*What this task involves*
In the entries below, spot each line with the word "inclusive" and copy it.
★ ★ ★ ★ ★
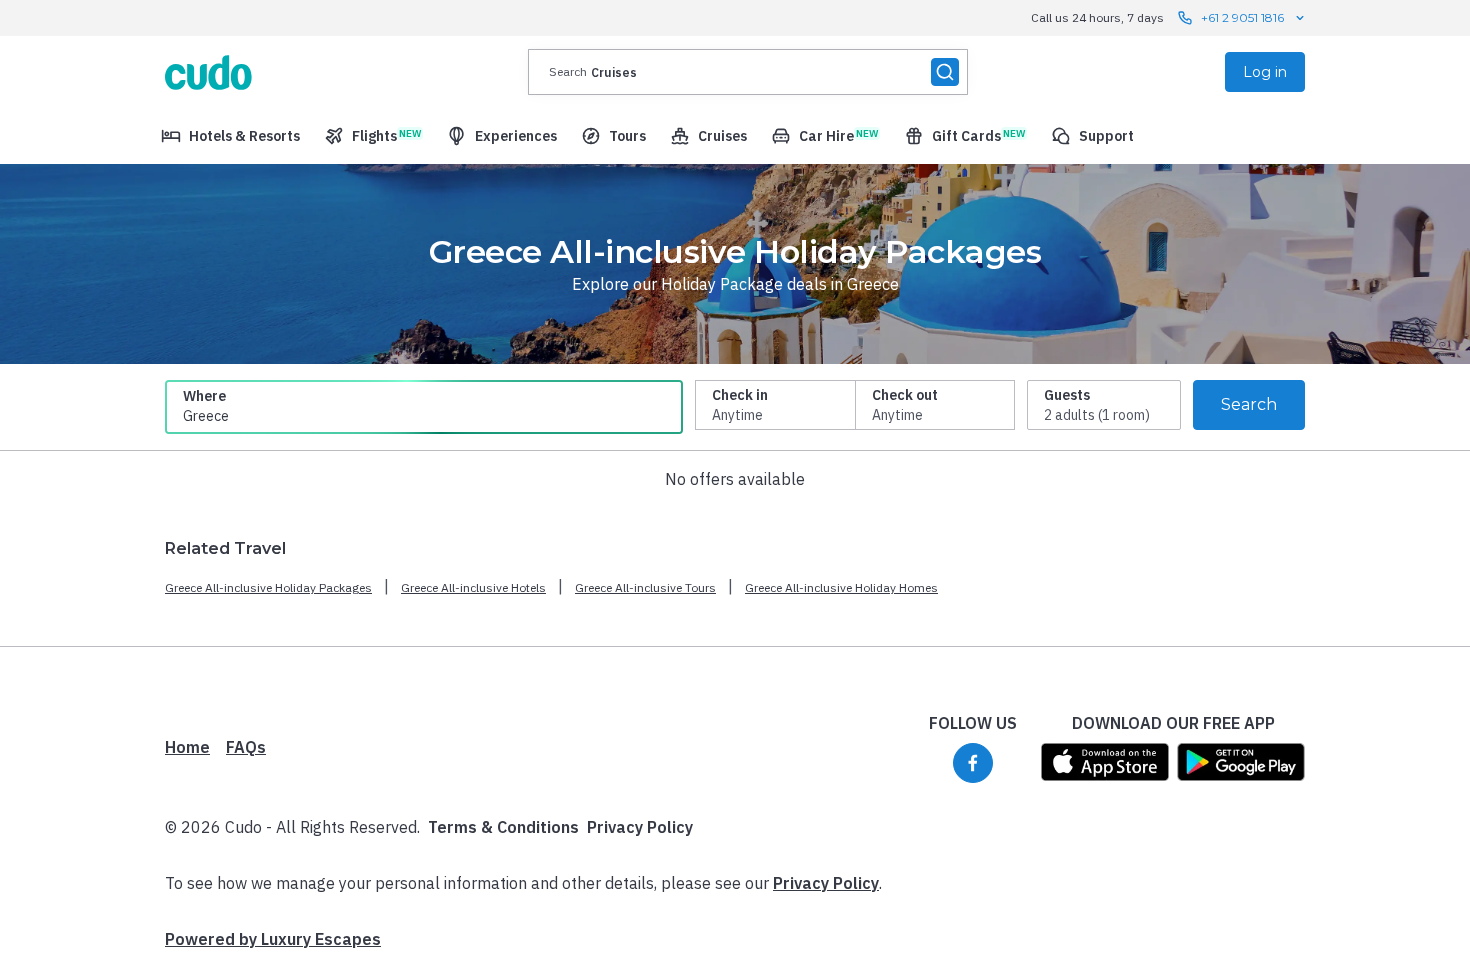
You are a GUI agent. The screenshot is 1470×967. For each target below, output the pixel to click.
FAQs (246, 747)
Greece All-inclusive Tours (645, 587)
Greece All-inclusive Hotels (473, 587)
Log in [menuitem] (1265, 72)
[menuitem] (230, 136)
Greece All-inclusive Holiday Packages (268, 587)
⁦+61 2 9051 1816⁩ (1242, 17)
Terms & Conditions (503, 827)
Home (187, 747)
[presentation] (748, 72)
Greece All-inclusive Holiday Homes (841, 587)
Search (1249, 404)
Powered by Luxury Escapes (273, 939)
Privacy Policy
★ ★ ★ ★ ★
*Solved exercise*
Greece All-inclusive Tours (645, 587)
Greece All-inclusive Hotels (473, 587)
Greece All-inclusive Holiday Packages (268, 587)
Greece All-inclusive Holiday Homes (841, 587)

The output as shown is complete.